Could you transcribe all of the data exactly and skip any pictures?

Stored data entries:
--

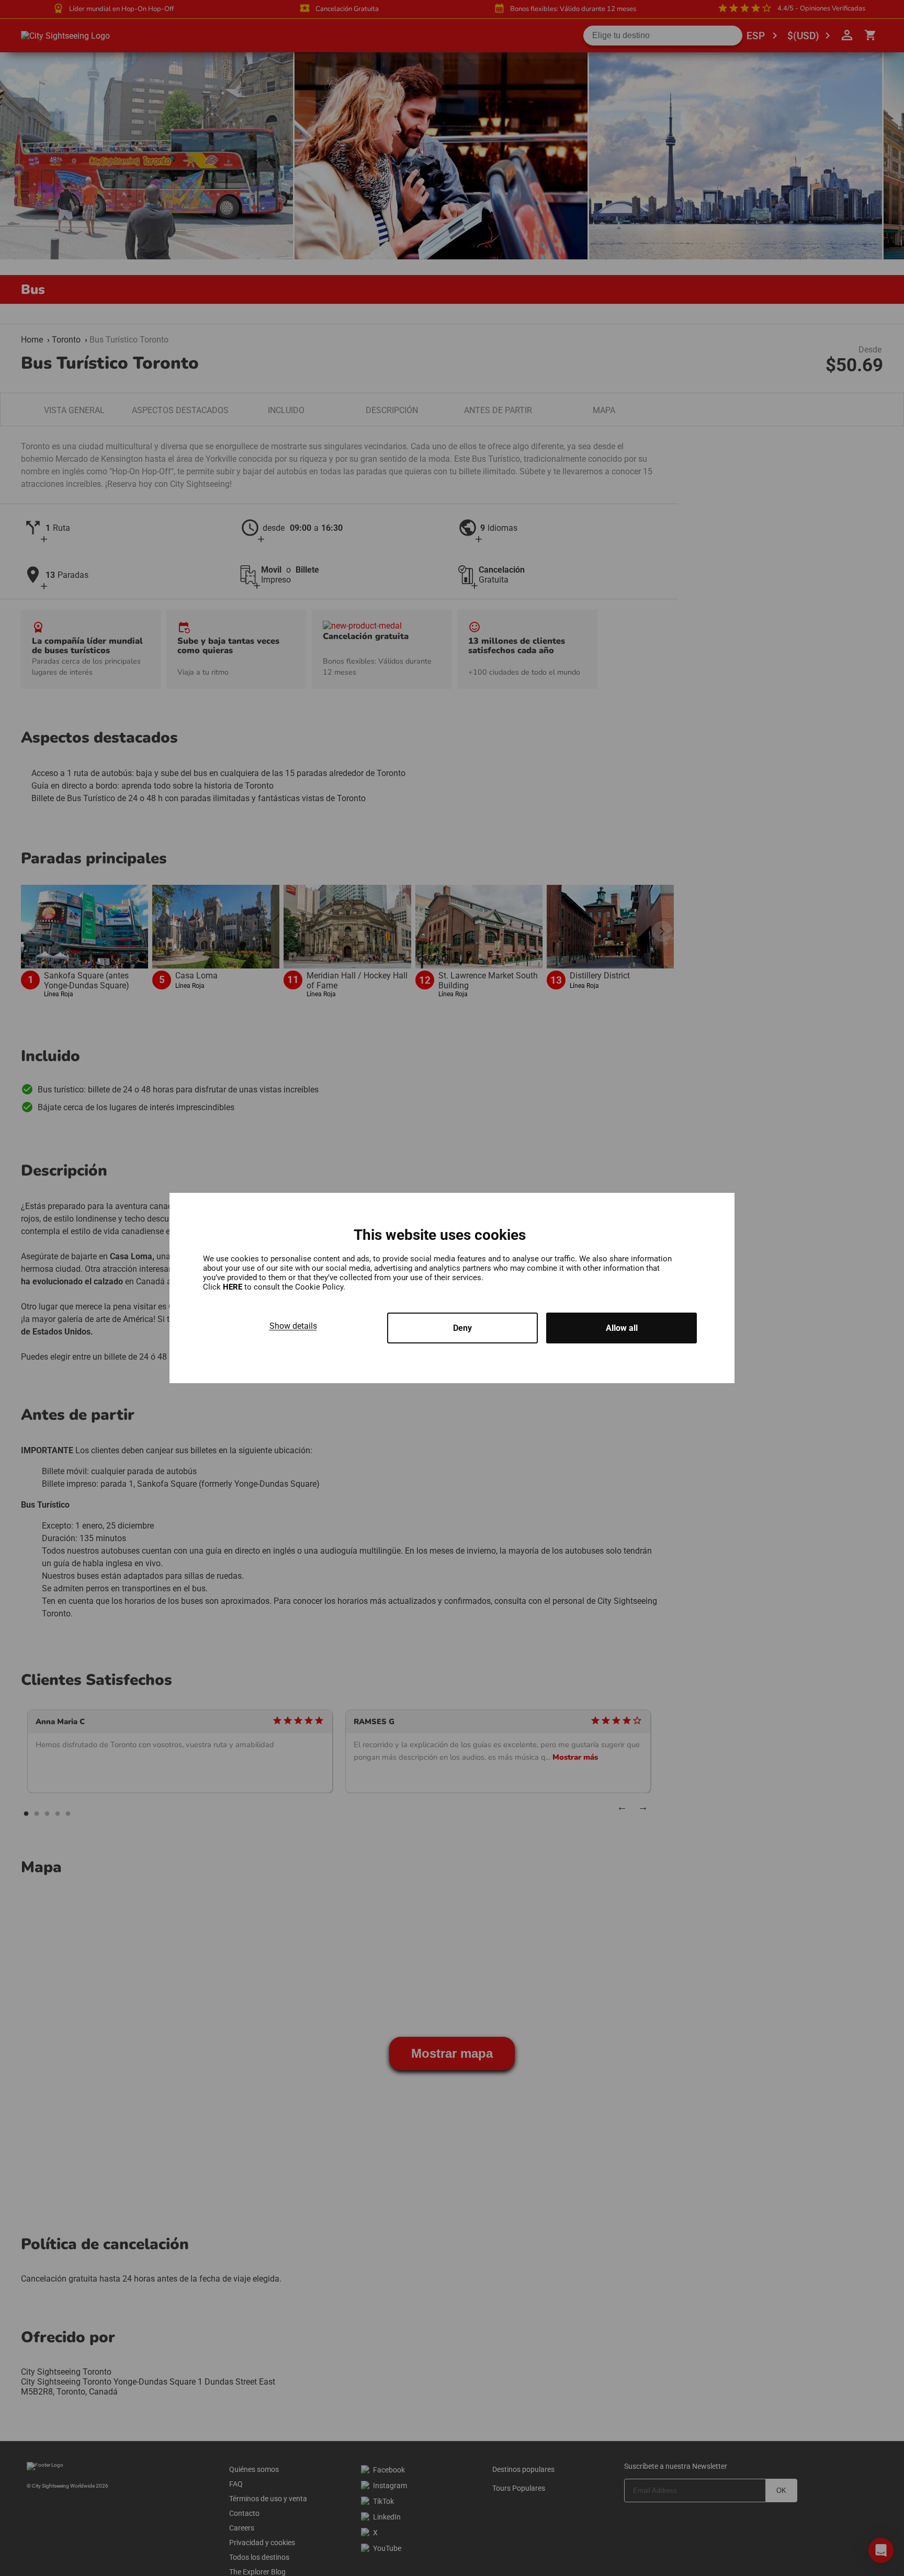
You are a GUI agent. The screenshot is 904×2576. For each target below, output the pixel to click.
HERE (233, 1287)
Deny (462, 1328)
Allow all (622, 1328)
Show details (293, 1326)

--

**Result for this task**:
You are a GUI agent. The screenshot is 904×2576. For each target below, output the pixel to click.
HERE (233, 1287)
Deny (462, 1328)
Allow all (622, 1328)
Show details (293, 1326)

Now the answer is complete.